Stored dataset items
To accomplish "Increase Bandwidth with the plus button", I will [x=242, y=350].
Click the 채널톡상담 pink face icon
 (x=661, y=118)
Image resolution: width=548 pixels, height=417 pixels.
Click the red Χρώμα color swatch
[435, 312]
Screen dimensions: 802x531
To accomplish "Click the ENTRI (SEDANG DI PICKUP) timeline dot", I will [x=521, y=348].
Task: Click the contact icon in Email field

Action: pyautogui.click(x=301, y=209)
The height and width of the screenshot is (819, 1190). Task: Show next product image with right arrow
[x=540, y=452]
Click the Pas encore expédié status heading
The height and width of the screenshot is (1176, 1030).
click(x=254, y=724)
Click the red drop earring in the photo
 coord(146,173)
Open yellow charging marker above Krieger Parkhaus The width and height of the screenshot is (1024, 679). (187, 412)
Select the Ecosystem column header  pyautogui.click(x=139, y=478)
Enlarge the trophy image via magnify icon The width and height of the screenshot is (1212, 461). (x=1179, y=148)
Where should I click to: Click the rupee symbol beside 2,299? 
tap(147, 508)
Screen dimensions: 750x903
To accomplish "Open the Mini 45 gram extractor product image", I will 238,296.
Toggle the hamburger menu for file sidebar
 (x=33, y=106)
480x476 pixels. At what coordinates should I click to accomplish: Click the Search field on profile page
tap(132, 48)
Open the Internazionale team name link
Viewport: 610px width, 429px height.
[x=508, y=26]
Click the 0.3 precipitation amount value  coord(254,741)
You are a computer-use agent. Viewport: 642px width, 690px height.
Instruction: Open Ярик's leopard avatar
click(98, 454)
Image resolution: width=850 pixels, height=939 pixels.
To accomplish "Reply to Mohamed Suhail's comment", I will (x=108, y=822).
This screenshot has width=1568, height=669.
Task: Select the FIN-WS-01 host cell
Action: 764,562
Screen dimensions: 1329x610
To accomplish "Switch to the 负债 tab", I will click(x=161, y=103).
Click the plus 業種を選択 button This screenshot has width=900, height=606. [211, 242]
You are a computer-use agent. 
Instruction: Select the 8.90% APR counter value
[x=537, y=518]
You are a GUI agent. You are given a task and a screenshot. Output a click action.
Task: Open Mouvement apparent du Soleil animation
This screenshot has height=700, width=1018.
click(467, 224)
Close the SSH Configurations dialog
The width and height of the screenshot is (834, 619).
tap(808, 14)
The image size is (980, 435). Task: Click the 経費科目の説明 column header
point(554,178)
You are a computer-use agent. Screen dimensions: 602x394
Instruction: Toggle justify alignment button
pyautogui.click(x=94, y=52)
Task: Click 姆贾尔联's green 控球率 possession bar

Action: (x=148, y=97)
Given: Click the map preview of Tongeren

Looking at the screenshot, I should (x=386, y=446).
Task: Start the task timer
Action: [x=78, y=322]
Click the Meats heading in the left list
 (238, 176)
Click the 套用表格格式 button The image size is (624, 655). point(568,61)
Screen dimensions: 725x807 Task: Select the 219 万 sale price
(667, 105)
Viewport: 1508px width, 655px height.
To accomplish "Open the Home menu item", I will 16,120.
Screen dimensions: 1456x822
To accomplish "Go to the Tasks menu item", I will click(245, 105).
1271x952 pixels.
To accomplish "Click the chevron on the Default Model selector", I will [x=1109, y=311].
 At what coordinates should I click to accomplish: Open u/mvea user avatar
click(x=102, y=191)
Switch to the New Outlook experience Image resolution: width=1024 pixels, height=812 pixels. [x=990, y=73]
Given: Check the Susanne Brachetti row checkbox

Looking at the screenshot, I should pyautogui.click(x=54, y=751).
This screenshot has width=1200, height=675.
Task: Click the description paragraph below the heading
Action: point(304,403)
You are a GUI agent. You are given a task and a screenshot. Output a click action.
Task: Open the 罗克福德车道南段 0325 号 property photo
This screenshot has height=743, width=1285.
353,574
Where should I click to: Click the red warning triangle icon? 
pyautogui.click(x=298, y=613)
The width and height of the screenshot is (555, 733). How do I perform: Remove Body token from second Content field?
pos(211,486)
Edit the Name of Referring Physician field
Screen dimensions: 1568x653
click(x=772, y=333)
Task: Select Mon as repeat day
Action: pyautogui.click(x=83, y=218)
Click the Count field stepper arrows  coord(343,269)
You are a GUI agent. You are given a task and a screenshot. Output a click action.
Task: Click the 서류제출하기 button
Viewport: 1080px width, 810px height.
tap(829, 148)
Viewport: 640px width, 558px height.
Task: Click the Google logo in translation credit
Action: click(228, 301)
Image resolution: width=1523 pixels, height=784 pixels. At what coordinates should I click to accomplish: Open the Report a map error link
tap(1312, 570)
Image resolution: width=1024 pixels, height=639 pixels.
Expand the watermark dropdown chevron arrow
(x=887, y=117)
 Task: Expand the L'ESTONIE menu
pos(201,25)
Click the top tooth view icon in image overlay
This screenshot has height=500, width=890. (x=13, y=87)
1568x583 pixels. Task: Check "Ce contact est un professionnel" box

YOUR INSTRUCTIONS: Determine how many lines in the entries hold the string "plus". Write only the number.

REPLY: 2